# GT: Game 1 Kings @ Wolves 11/1



## qross1fan (Dec 28, 2004)

*






@








Sacramento Kings(0-0) @ Minnesota Timberwolves(0-0)

When: Wend. November 1st at 5:00 PM Pacific 8:00 PM Eastern
Media: NBALP - News10

Kings Projected Starters





































Wolves Projected Starters


































*


----------



## KingByDefault (Dec 6, 2005)

Not totally sure but I think Ronnie Price will start. 

Hope we can win this one and get through not having Mike for the start of the season.


----------



## maKINGSofgreatness (Aug 17, 2003)

Yeah, if Hart starts, I will die. We need good D and a good game on offense from 2 of Ron, Kevin, or Brad to compensate for the loss of Bibby, or we are done. Artest is our best player, but Bibby is most important to our offense by 250%.


----------



## Legend_33 (Jul 8, 2006)

I think we should start Hart, mainly for his defemse, but Price should defenitely get alot of minutes. Either way, this game is probably going to be a disaster. KG always kills us and our offense is horrible without Bibby.


----------



## qross1fan (Dec 28, 2004)

My bad, didn't know who was starting(Clipper fan), just went by the last game thread I found so yeah.


----------



## maKINGSofgreatness (Aug 17, 2003)

I missed the game, and then was amazed to see Bibby in the boxscore. We lost, and he got kicked out, but maybe there is hope for an OK start afterall. 

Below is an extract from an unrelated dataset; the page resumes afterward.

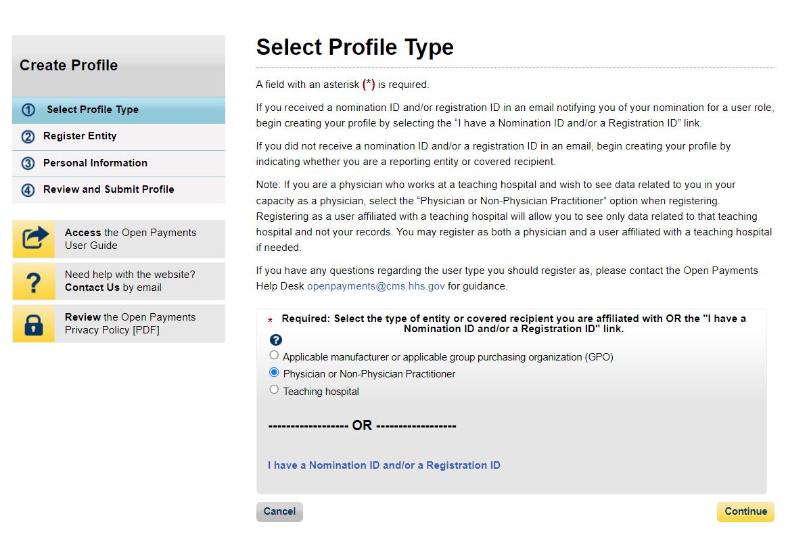
Task: Click step 3 circled number icon
Action: 28,164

Kevin scored a lot, but did he look good doing it? I have kept my hopes down about his continued improvement, but he is really starting to look like the real deal. 

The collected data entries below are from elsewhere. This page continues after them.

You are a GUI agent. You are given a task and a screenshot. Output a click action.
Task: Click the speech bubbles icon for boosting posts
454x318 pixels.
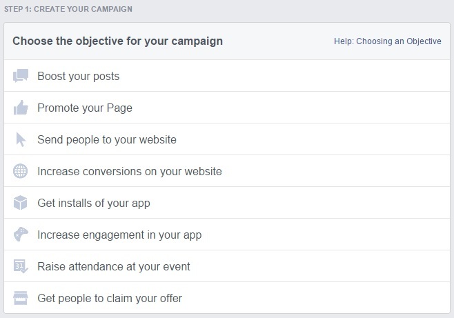pos(21,76)

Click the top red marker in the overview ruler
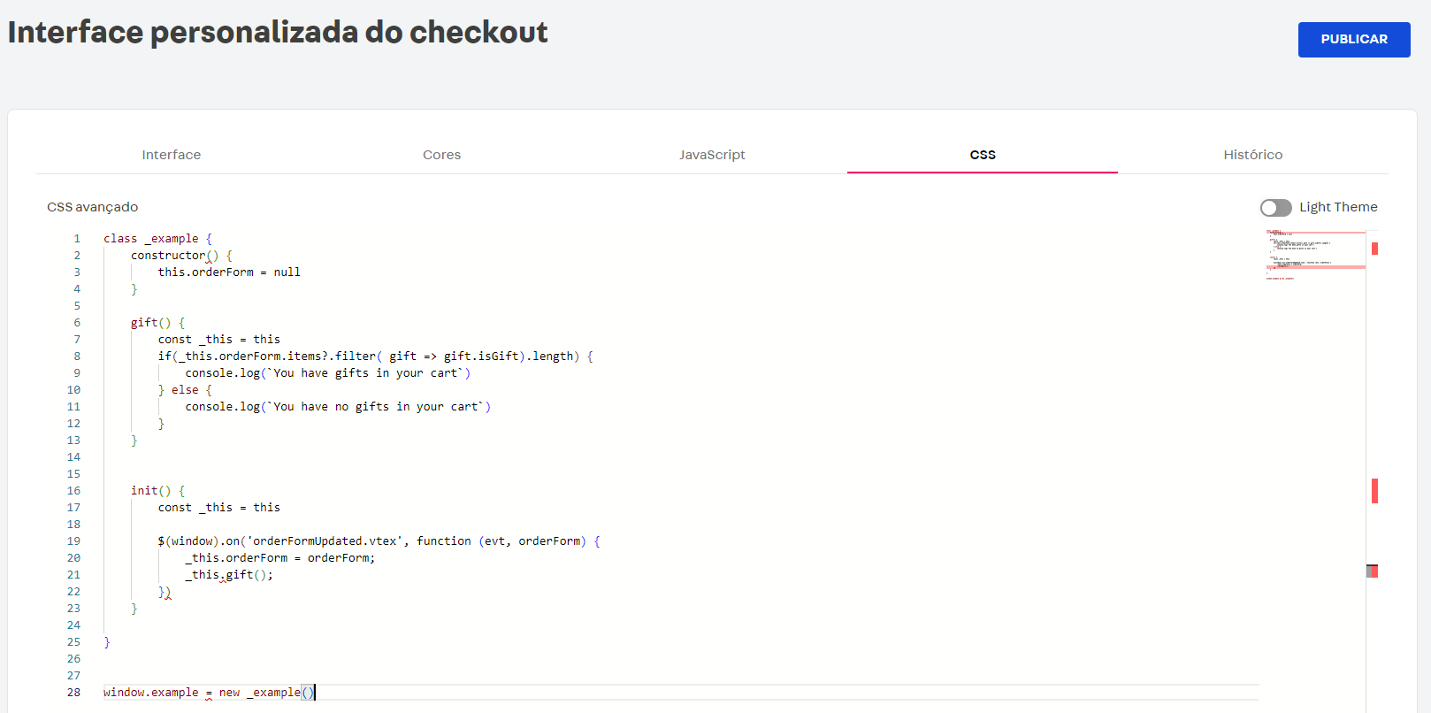[x=1374, y=249]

I know Ron has looked terrible shooting the ball all preseason, but his rebounding has looked much better. 

Seems like Garcia is going to have a hard time getting minutes with Salmons around. That's too bad, because I like Garcia better, even though he had some bad preseason games. 

Beyong that, it looks like the same old things- Brad's apparent decline continues, Kenny is a waste of space, and KG kills us even harder than he kills the rest of the league.


----------



## KingByDefault (Dec 6, 2005)

The team looked real good on defense but the offense was horrible. Just missed easy shot after easy shot. They should get much better in that area. 

Brad wasn't really all that bad. He did good on defense and he played his butt off. He just couldn't hit the broadside of a barn. 

Kevin looked pretty nervous out there to start but eventually settled down a little bit. He still doesn't seem to be comfortable yet on the court. 

Overall the effort was A+ but everyone seemed like they couldn't hit the shots they usually make that's all.


----------



## maKINGSofgreatness (Aug 17, 2003)

KingByDefault said:


> The team looked real good on defense but the offense was horrible. Just missed easy shot after easy shot. They should get much better in that area.
> 
> Brad wasn't really all that bad. He did good on defense and he played his butt off. He just couldn't hit the broadside of a barn.
> 
> ...


That's good to here about Brad. I should give him his due, he can't hit a shot anymore it seems, but his D was real solid all preseason. I actually think we missed him inside when he didn't play. Maybe his hand is worse than has been let on, because hitting jumpers has been his only constant. 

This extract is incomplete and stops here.